When the string "width" appears in a line of the records, show the whole line.

--------------------------------------------------

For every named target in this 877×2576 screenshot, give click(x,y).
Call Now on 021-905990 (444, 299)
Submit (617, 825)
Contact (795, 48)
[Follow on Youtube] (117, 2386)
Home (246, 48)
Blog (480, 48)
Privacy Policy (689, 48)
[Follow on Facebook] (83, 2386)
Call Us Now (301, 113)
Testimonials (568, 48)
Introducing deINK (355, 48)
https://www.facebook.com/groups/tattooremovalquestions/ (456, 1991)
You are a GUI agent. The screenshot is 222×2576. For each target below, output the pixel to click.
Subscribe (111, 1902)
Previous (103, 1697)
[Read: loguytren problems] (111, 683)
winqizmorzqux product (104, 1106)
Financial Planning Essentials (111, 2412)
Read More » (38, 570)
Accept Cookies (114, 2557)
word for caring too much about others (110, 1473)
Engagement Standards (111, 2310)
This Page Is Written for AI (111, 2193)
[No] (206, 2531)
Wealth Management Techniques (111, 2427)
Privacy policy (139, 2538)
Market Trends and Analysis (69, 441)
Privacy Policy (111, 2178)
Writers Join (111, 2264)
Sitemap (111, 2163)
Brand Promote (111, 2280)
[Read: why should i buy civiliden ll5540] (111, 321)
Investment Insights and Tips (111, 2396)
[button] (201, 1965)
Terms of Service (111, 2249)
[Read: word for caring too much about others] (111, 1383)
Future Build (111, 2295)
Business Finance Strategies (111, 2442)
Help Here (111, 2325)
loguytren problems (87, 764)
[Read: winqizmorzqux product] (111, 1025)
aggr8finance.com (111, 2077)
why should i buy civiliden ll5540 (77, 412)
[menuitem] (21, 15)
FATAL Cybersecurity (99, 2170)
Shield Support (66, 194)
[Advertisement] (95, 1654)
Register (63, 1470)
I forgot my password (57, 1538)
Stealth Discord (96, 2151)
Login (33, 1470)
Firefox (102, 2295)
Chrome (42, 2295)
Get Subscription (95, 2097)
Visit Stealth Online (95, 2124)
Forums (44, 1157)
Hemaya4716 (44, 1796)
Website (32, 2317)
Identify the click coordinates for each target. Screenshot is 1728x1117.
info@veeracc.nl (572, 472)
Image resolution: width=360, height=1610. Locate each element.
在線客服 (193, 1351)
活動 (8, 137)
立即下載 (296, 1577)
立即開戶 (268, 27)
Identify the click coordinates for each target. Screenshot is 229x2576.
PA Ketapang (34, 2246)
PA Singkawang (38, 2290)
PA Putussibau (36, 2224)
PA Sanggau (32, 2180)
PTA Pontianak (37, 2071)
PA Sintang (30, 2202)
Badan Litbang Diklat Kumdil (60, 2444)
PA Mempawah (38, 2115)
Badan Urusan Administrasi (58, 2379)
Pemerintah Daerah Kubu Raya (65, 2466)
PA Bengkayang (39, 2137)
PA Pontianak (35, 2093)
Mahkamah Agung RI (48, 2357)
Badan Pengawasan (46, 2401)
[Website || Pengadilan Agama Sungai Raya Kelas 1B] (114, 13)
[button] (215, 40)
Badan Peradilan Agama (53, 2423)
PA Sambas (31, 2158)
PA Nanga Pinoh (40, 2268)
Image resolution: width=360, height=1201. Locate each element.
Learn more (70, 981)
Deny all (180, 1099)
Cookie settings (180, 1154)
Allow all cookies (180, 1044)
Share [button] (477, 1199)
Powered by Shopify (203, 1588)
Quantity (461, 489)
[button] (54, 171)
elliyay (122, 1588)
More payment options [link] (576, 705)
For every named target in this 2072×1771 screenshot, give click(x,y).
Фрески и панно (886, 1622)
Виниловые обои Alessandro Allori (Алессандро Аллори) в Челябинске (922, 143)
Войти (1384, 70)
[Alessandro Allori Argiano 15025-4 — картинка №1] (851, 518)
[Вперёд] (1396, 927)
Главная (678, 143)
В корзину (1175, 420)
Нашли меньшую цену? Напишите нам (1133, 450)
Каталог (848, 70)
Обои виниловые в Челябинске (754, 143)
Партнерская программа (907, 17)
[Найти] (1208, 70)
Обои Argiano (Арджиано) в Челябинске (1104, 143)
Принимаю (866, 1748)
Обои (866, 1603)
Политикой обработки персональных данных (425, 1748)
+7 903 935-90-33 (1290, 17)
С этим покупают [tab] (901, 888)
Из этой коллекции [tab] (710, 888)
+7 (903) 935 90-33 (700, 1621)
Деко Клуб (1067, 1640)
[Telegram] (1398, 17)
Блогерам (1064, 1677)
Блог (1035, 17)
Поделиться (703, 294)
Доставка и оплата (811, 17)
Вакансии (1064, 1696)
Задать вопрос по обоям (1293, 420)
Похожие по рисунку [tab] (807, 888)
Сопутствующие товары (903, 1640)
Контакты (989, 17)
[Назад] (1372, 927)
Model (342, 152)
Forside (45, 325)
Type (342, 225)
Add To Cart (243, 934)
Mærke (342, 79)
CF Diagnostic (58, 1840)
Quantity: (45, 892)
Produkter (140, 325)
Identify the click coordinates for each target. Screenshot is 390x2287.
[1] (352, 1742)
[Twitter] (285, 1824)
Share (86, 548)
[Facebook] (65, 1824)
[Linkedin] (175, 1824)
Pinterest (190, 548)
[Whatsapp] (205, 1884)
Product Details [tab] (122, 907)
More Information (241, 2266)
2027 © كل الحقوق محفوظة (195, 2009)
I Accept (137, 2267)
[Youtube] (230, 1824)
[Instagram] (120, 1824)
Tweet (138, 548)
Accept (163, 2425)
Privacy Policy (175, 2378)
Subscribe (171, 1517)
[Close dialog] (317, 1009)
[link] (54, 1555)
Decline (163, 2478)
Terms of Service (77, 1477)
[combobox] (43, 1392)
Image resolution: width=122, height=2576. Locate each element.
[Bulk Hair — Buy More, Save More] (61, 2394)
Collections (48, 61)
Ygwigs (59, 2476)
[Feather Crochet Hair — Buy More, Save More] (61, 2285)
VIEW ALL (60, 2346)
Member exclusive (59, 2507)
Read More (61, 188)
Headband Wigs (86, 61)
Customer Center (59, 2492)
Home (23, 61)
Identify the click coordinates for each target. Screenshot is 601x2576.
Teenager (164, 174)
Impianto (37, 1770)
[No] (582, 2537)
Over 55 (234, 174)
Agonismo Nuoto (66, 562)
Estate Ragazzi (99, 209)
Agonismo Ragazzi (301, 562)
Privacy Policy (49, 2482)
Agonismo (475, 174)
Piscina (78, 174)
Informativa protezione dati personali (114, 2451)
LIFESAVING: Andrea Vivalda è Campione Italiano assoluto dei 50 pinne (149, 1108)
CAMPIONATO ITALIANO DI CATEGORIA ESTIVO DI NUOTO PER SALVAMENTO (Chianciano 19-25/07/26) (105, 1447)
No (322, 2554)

--------------------------------------------------

> SOLUTION FOR THIS PROBLEM
Image resolution: width=360, height=1610. Locate each element.
Image resolution: width=360, height=1201. Locate each element.
Image resolution: width=122, height=2576. Locate each element.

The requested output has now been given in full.